Tuesday, January 14, 2014

Being a Military Spouse

Lets be honest here...I am a military spouse, and I suck at it!  I have tried to be a good wife and mom, but when you slap the adjective military in front of wife, I think I have just failed all together.  I don't mean to be bad in this position, but I just don't fit the stereotype of a military spouse.  Wait...I really don't think I fit any stereotype, so I guess I should cut myself some slack:) 

Yes I get all crazy when I hear of the rationale and reasoning behind some of the things my husband has to do.  Lets take the flight suit for example.  There it is in its wonderful color of green and it has all these patches that are perfectly aligned and placed strategically.  All I want to do is put a patch upside down and put wrinkles on the darn thing.  I have even plotted getting up in the middle of the night to put the patches upside down, but then would feel guilty for my husband having to deal with the results of my craziness.  Already I can hear you thinking what is wrong with this girl?!  I am not sure why this even bugs me because I love order and everything in its place.  However I think it has to go with the reasoning.  I ask Tyler why and he simply says its just the way it is.  Are you kidding me?  Something as complex as the Air Force and that is the best reason!

Lets move on from the uniforms before the nervous twitch in my eye starts.

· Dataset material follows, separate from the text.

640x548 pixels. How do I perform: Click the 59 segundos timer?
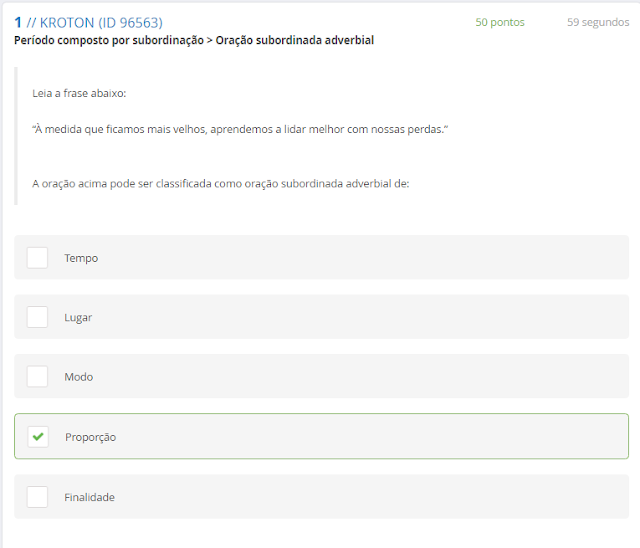point(598,22)
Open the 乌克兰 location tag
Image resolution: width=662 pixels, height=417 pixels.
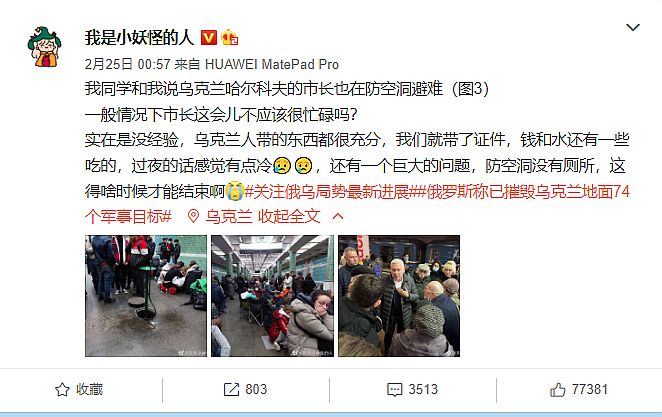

I also have found that I don't do the functions very well.  I always get nervous that I am going to say something ridiculous to jeopardize Tyler's job.  I mean I have a filter, but sometimes when I am trying to be the little military wife, the filter breaks and stuff just comes out.  I know some of you are so shocked right!  I guess I did well at the Christmas party for the kids, but that was a get together that was low key and not a lot of stress involved.  I had to tend to my children from destroying things, so that did not give me the opportunity to talk too much.

I have not participated in the officer's wives club or meet a lot of other military wives.  Maybe I should so it could help me understand military stuff or create a group that talks about all the crazy things that drive you batty about your husband's job.  Don't get me wrong I have friends that are military and know many military families, I just don't seek people out because they are military.  I guess I always thought that was being too much of a clique.  If I am friends or acquaintances with you and we share the common ground of being a military family, bonus, but I don't seek that out.  My military spouse readers, please don't judge.

So here is something interesting to ponder though.  As much as I complain about the bad job I do as a military spouse, I sure do love the benefits of being a military spouse and the security it has given our family.  I cannot complain about that one bit.  I can get crazy and not act the way I guess I should, but I do appreciate the service and the sacrifice our military provides for our country.  I am even a little sad to leave the military spouse status as my husband will transition to the civilian world.  Even though I have kicked and screamed a lot with the moving and small sacrifices we have had to make due to the military, I think I am going to miss it!